Spacecraft properties
- Manufacturer: VNIIEM
- Launch mass: 2,930 kilograms (6,460 lb)
- Payload mass: 700 kilograms (1,500 lb)
- Power: 1400 watts

Start of mission
- Launch date: 17 September 2009 15:55:07 UTC
- Rocket: Soyuz-2.1b/Fregat
- Launch site: Baikonur Site 31/6

End of mission
- Last contact: November 2014

Orbital parameters
- Reference system: Geocentric
- Regime: Sun-synchronous
- Perigee altitude: 827.3 kilometres (514.1 mi)
- Apogee altitude: 823.8 kilometres (511.9 mi)
- Inclination: 98.5 degrees
- Period: 101.3 minutes

= Meteor-M No.1 =

Russian weather satellite (2009–2014)

Meteor-M No.1 was the first of the Russian Meteor-M series of polar-orbiting weather satellites.
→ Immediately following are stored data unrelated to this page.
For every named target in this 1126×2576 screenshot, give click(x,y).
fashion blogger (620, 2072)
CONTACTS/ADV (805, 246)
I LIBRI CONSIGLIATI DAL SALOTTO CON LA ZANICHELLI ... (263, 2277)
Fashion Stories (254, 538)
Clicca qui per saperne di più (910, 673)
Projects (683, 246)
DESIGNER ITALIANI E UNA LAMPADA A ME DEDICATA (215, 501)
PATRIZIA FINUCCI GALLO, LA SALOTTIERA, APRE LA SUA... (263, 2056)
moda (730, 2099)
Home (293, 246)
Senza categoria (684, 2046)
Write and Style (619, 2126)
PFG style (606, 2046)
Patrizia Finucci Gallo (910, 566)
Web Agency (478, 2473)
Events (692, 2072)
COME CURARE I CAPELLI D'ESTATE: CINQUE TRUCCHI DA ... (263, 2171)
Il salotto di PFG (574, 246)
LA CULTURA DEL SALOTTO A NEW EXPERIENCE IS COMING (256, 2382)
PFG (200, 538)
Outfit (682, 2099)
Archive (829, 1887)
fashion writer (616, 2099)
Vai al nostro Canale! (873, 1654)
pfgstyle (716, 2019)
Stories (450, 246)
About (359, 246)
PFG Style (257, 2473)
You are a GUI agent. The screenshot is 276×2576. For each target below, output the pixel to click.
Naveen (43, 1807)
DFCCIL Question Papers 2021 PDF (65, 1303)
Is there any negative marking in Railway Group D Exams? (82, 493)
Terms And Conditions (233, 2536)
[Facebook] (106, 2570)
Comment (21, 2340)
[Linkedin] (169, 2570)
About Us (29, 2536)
It was launched on a Soyuz-2.1b rocket with a Fregat upper stage on 17 September 2009. Meteor-M No.1 was the designated replacement for Meteor-3M No.1, and had a design life of 5 years. In November 2014, Russian officials announced the termination of the mission after a failure of the onboard attitude control system.

Since its termination, the satellite has been heard on radio by amateur radio operators, even transmitting pictures of the Earth.